> _EXERCISE AIM_
Exactly and only the lines from the one with "You are a computer-use agent. 1061x796" through the last line of the records need to be set down; please skip the pictures.

[DATA EXTRACTS — start]

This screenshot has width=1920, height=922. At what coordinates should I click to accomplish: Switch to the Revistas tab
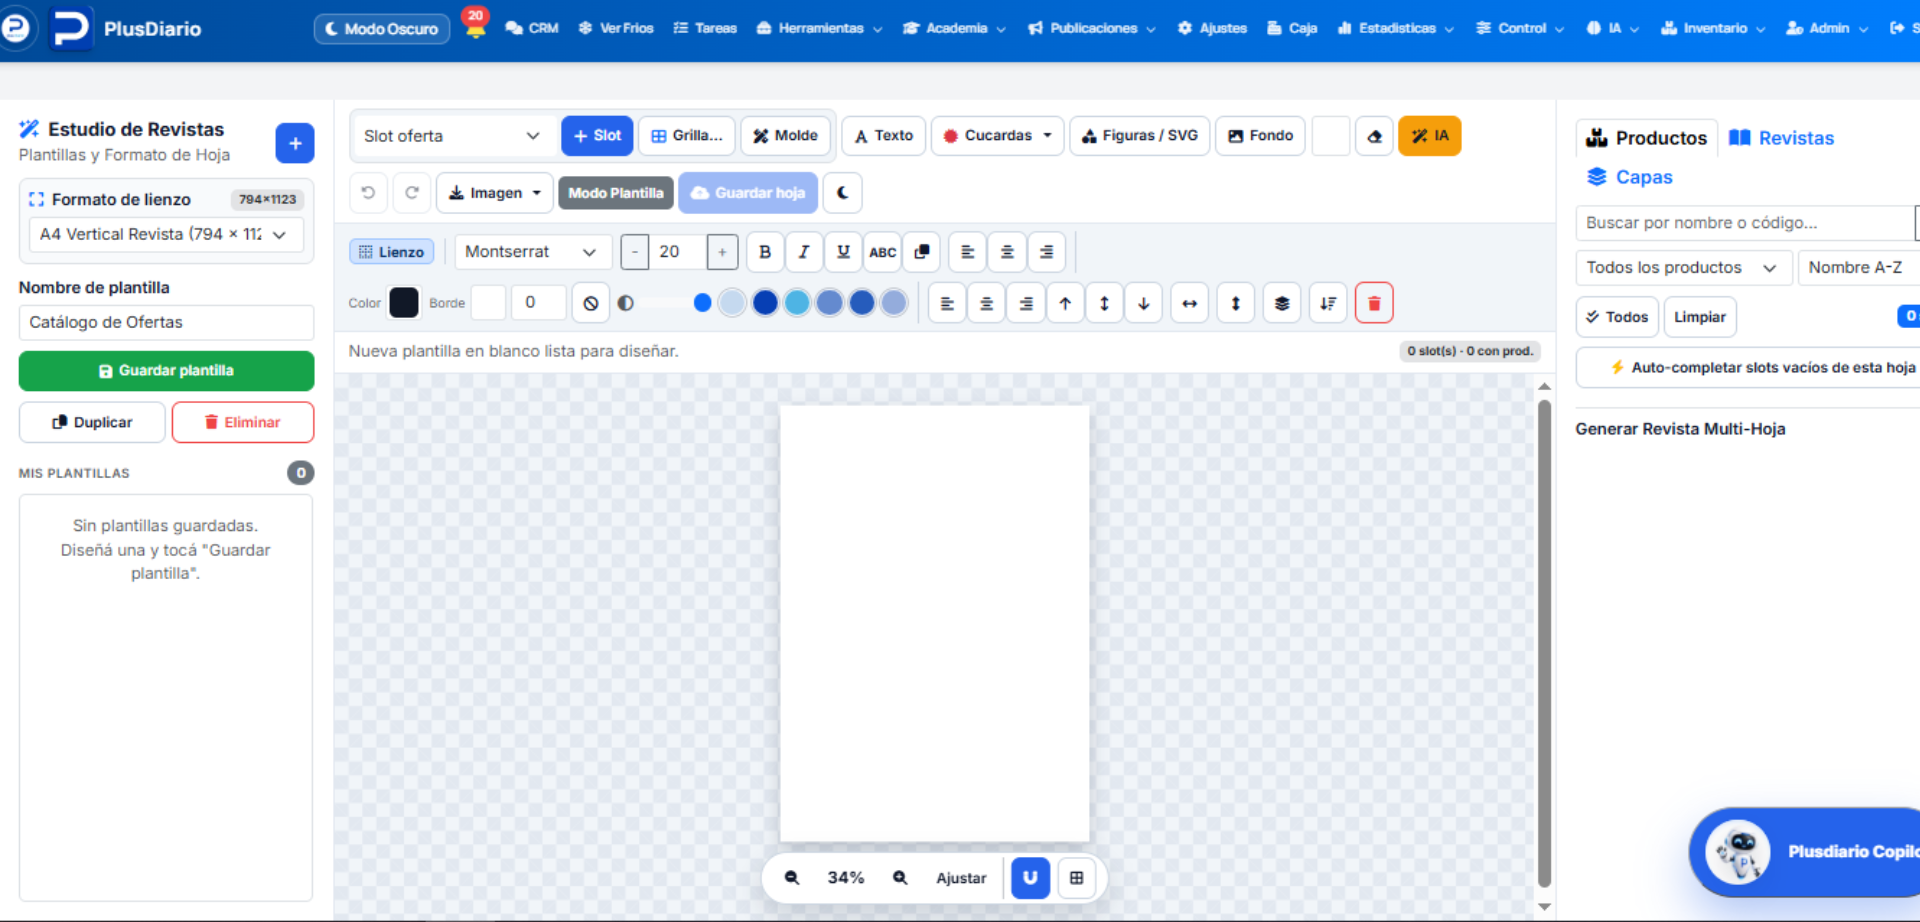click(x=1782, y=138)
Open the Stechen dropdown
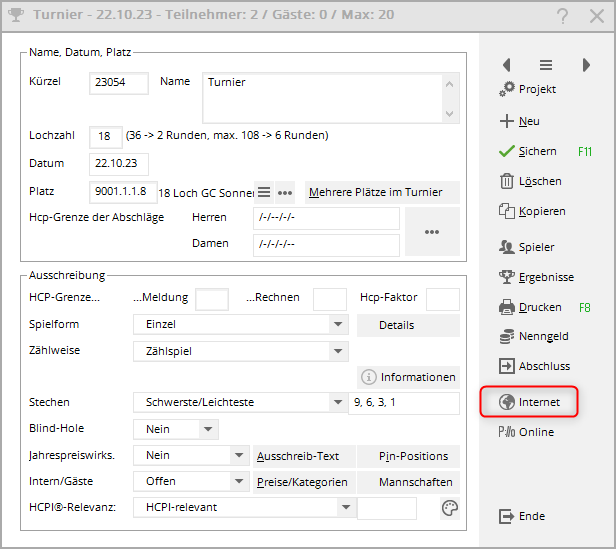 tap(338, 403)
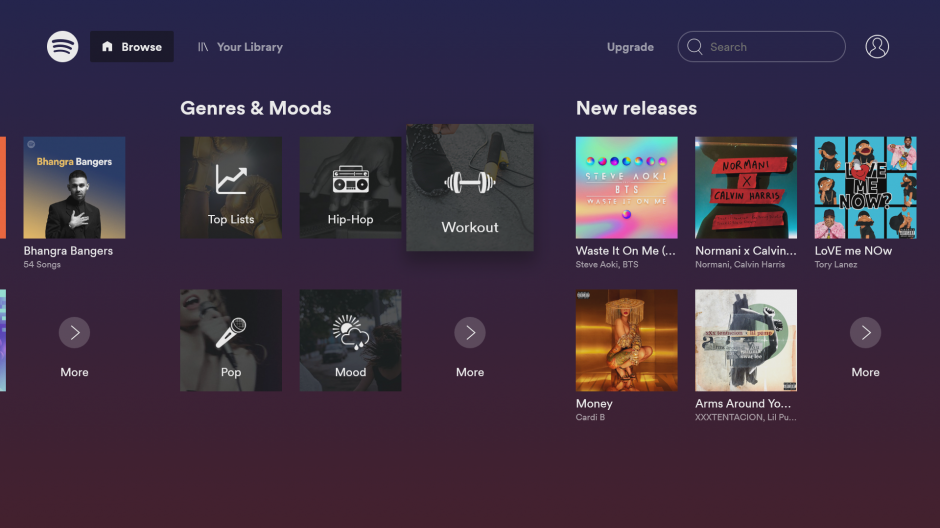Switch to the Browse tab
Image resolution: width=940 pixels, height=528 pixels.
coord(132,47)
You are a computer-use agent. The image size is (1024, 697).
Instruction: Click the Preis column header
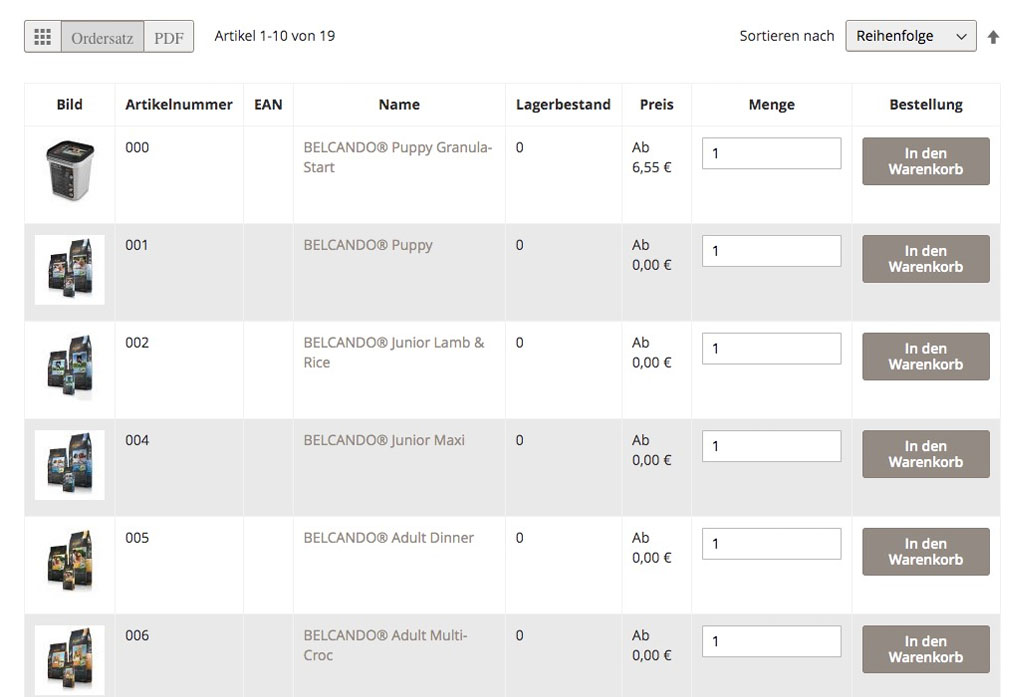coord(656,104)
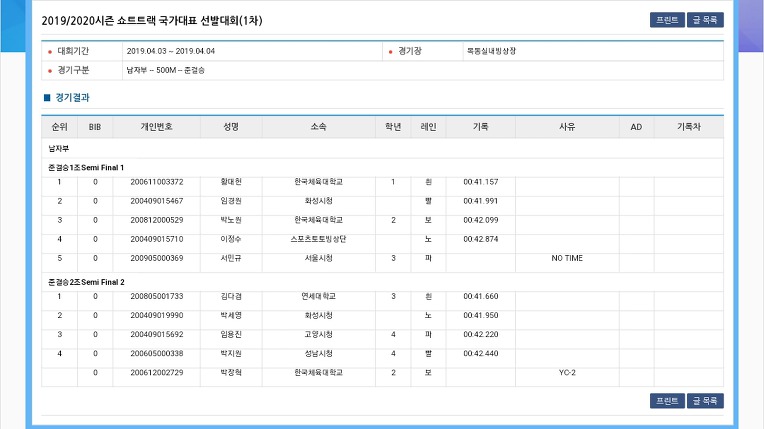Select the 준결승2조 Semi Final 2 heading row
The height and width of the screenshot is (429, 764).
(x=382, y=282)
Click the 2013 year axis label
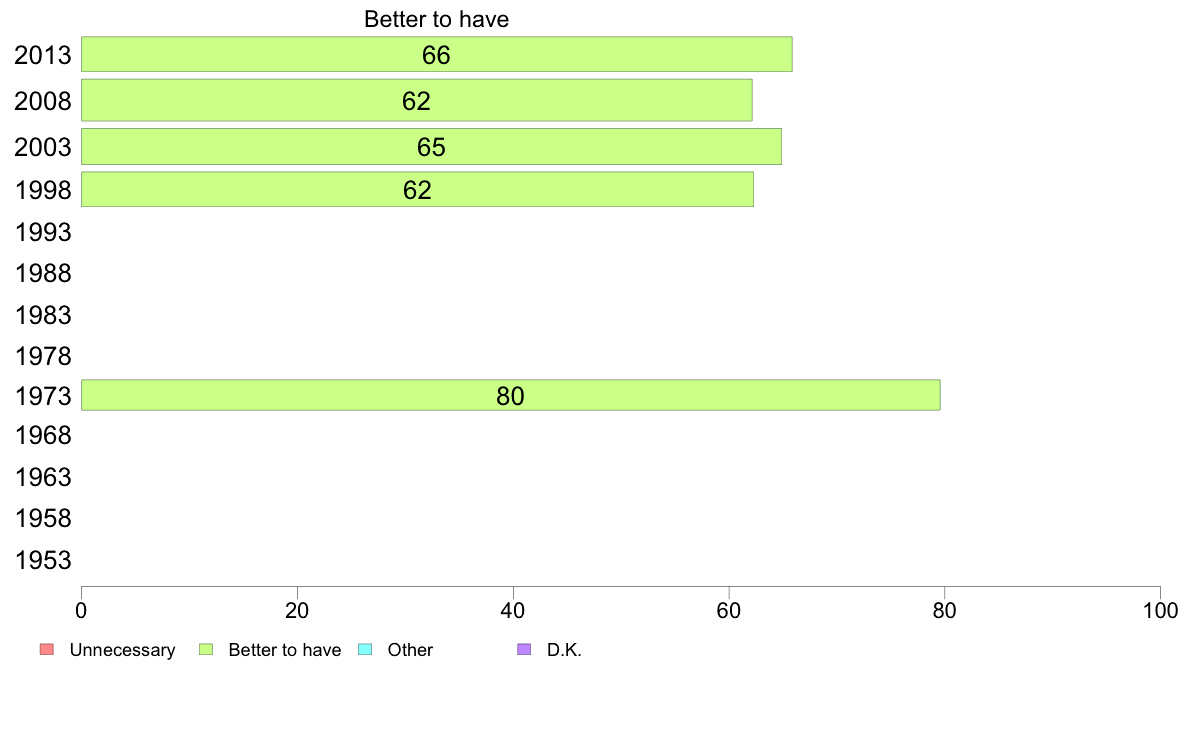Screen dimensions: 1188x736 click(x=43, y=55)
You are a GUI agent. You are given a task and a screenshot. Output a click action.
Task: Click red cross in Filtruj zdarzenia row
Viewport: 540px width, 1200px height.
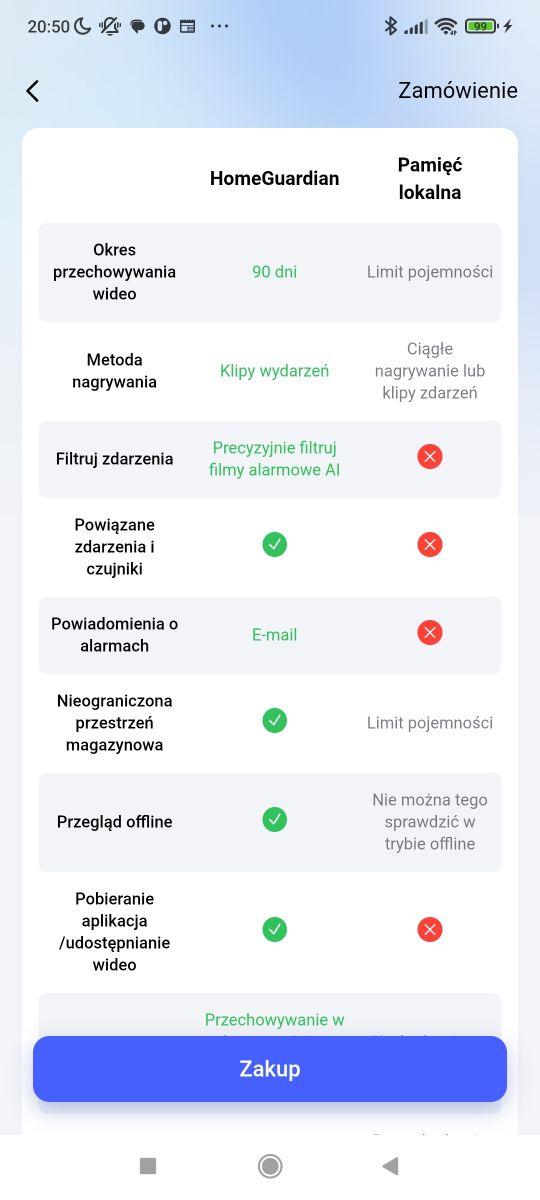coord(430,457)
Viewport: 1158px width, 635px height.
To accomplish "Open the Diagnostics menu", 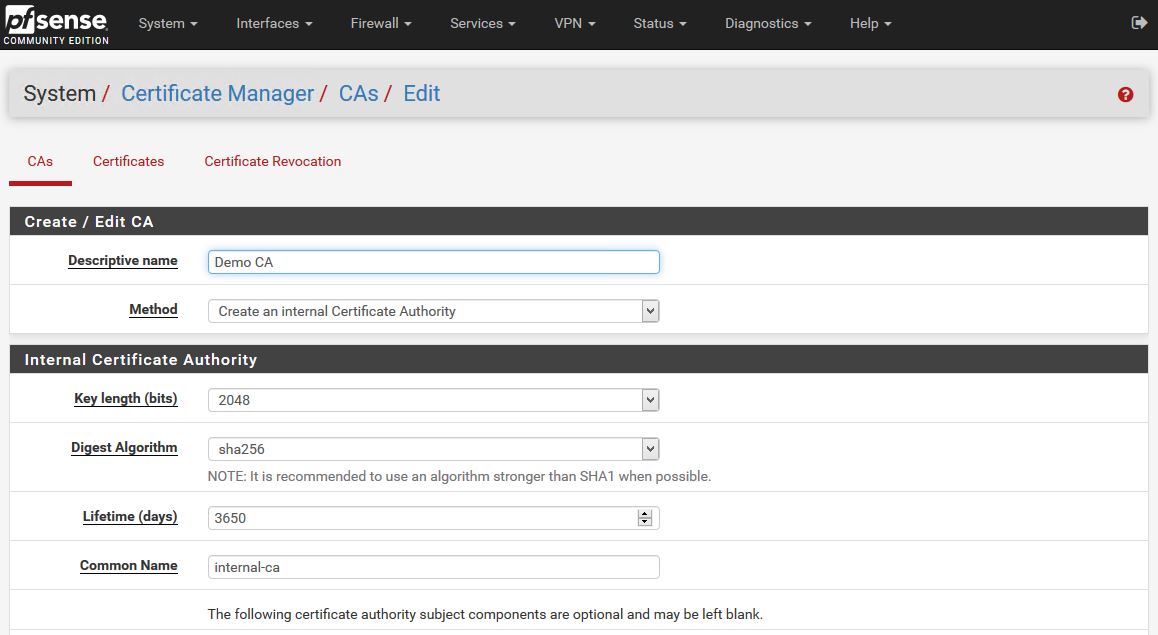I will pos(766,23).
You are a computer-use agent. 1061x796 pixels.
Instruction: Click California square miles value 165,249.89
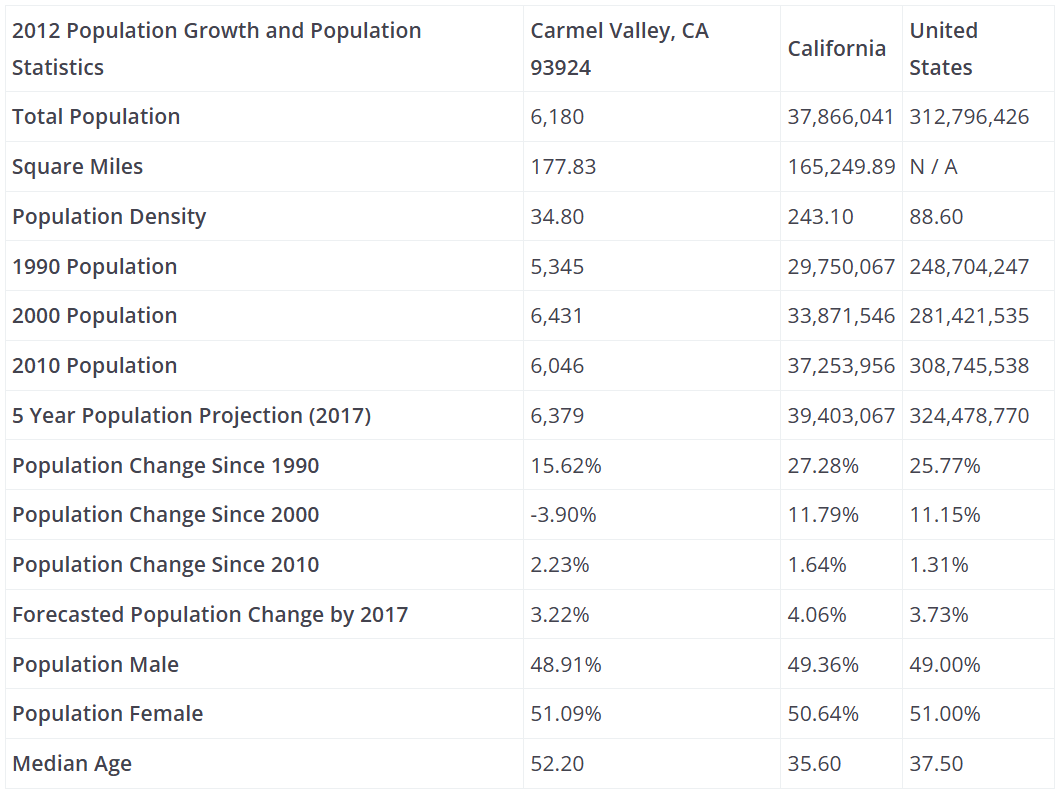click(841, 167)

[DATA EXTRACTS — finish]

> _RESULT_
You are a computer-use agent. 1061x796 pixels.
Instruction: Click California square miles value 165,249.89
click(841, 167)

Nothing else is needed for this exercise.